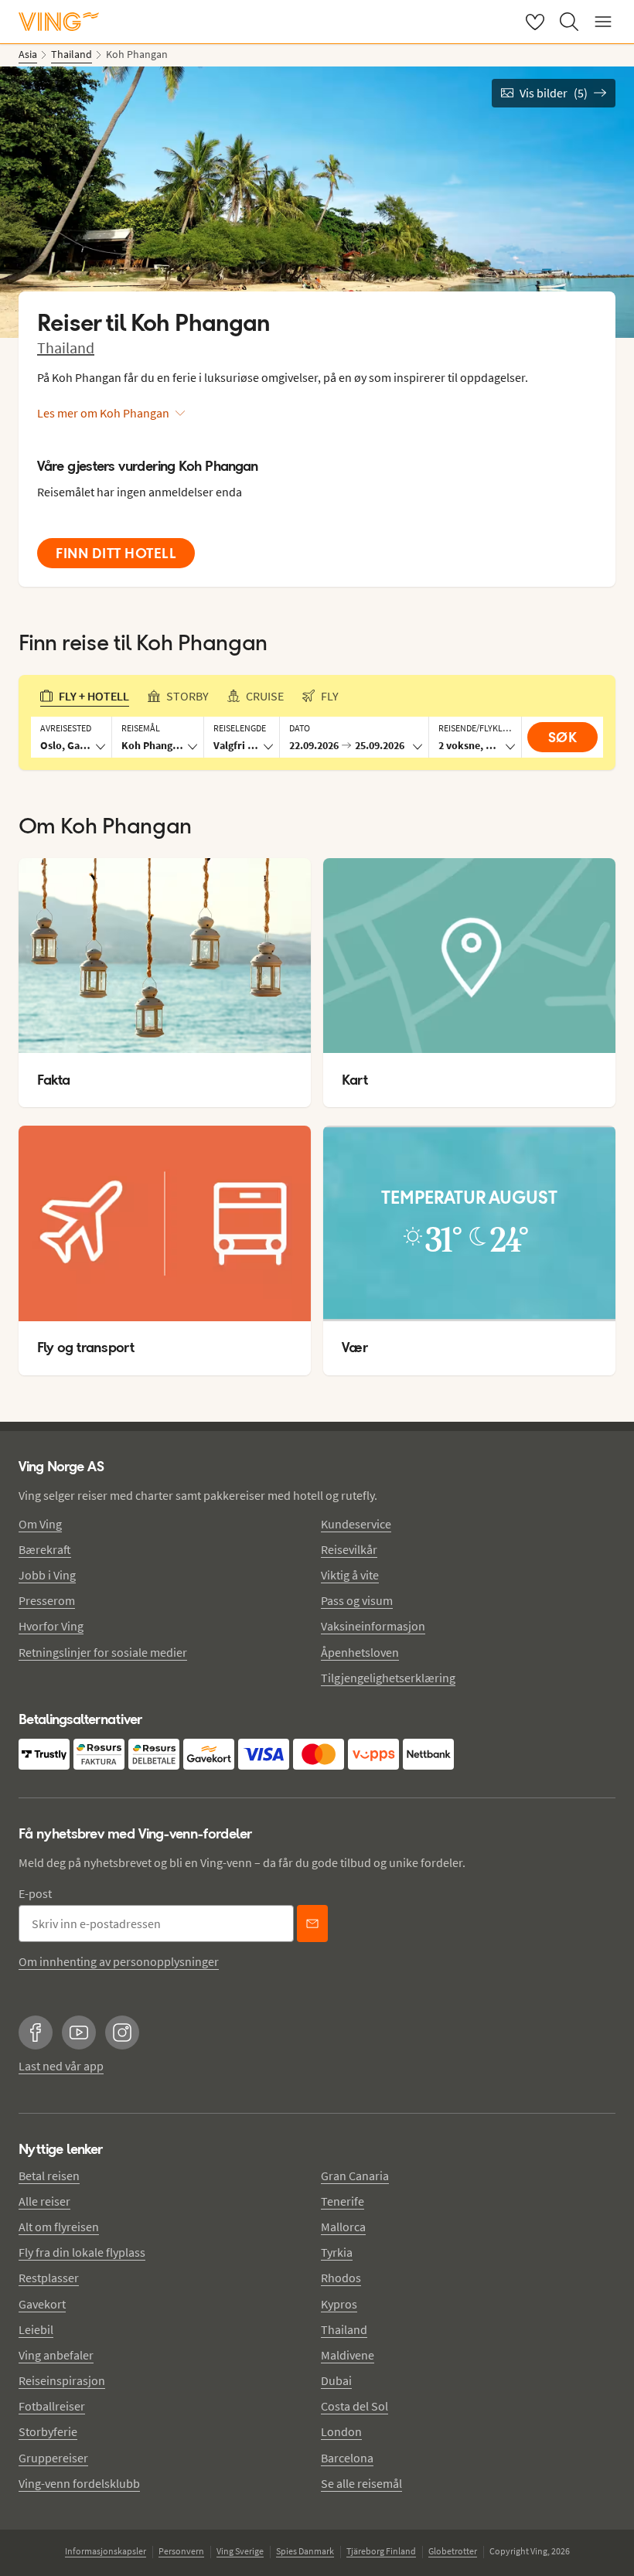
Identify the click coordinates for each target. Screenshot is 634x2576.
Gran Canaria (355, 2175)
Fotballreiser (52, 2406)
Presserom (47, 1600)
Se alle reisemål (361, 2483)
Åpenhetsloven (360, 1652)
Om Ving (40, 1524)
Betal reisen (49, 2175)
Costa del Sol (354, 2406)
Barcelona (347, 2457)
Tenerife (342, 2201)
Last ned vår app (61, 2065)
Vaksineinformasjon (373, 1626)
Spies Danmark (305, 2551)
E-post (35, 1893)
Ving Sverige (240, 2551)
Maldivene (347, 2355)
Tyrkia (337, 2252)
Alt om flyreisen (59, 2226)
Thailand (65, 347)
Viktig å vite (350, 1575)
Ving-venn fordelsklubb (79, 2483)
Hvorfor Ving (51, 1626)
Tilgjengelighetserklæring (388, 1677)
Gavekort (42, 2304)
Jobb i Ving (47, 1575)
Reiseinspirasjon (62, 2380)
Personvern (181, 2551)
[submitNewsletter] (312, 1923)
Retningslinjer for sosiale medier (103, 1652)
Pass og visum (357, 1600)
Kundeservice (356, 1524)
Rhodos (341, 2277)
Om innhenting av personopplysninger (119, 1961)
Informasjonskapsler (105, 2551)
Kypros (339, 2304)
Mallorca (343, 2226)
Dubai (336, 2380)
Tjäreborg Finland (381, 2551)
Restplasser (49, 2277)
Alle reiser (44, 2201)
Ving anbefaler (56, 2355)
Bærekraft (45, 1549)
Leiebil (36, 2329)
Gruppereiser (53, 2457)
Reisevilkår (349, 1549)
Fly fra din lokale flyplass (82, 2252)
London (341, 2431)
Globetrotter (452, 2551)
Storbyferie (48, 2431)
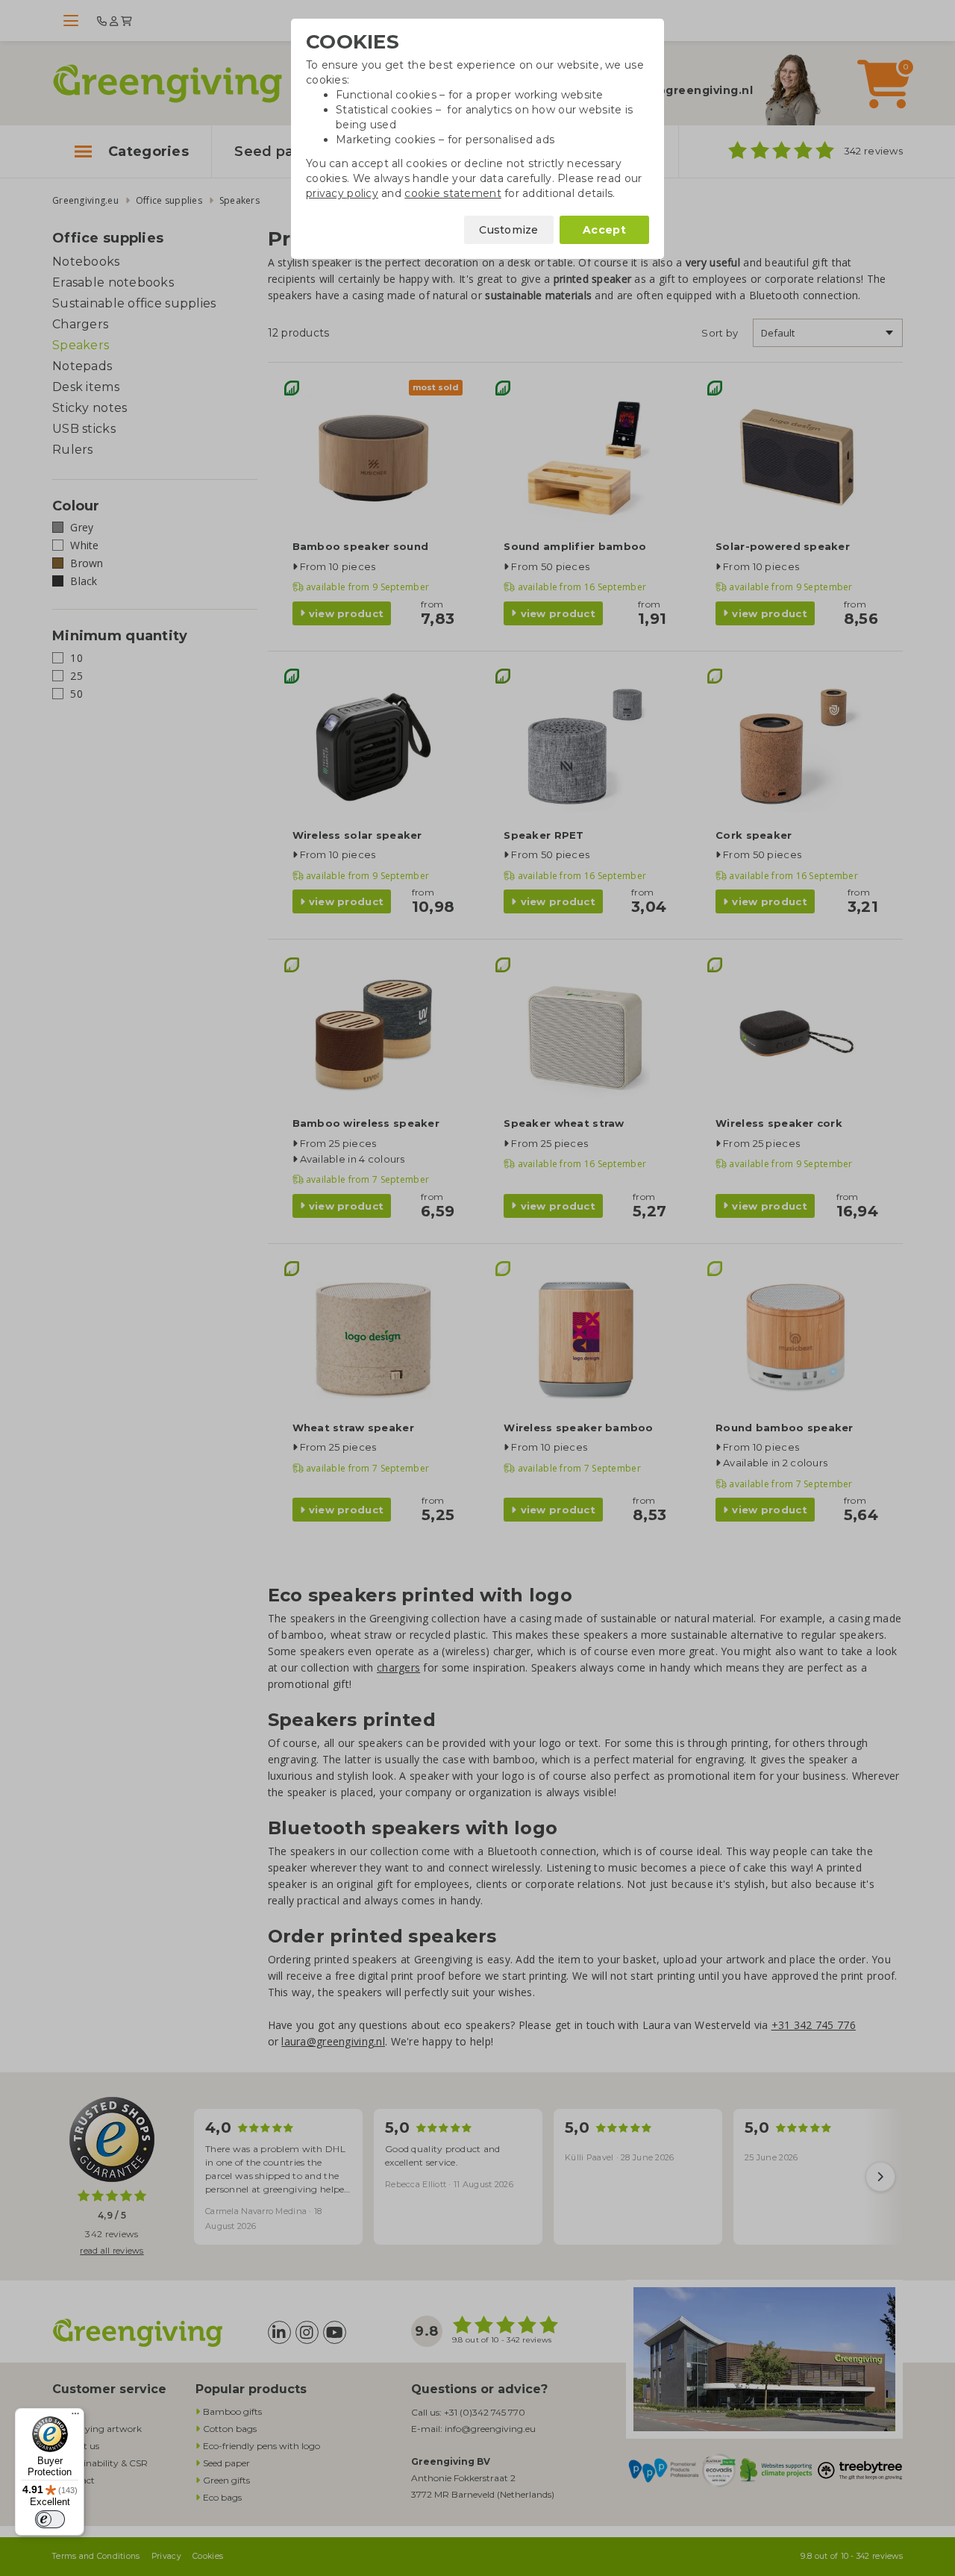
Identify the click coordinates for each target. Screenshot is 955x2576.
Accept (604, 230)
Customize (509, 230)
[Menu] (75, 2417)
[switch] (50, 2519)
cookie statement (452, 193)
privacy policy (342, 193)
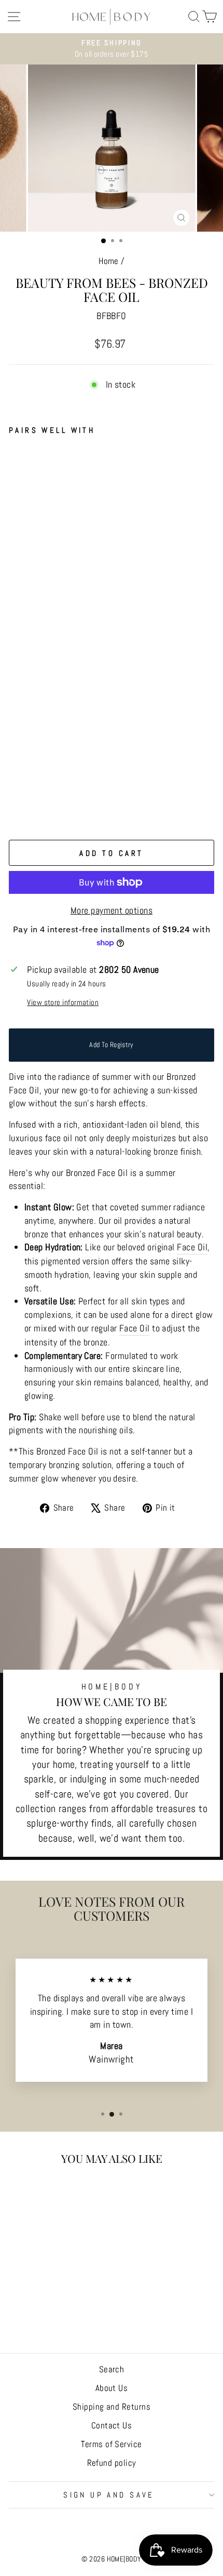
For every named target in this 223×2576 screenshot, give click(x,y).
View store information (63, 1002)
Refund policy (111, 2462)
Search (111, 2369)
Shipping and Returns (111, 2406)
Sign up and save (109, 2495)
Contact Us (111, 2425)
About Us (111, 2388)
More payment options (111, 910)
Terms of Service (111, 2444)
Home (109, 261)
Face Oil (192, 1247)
######
PROBLEM DESCRIPTION -
Your task is to count the lines of the records that contain "each". Answer with only that number.

YOUR SOLUTION -
2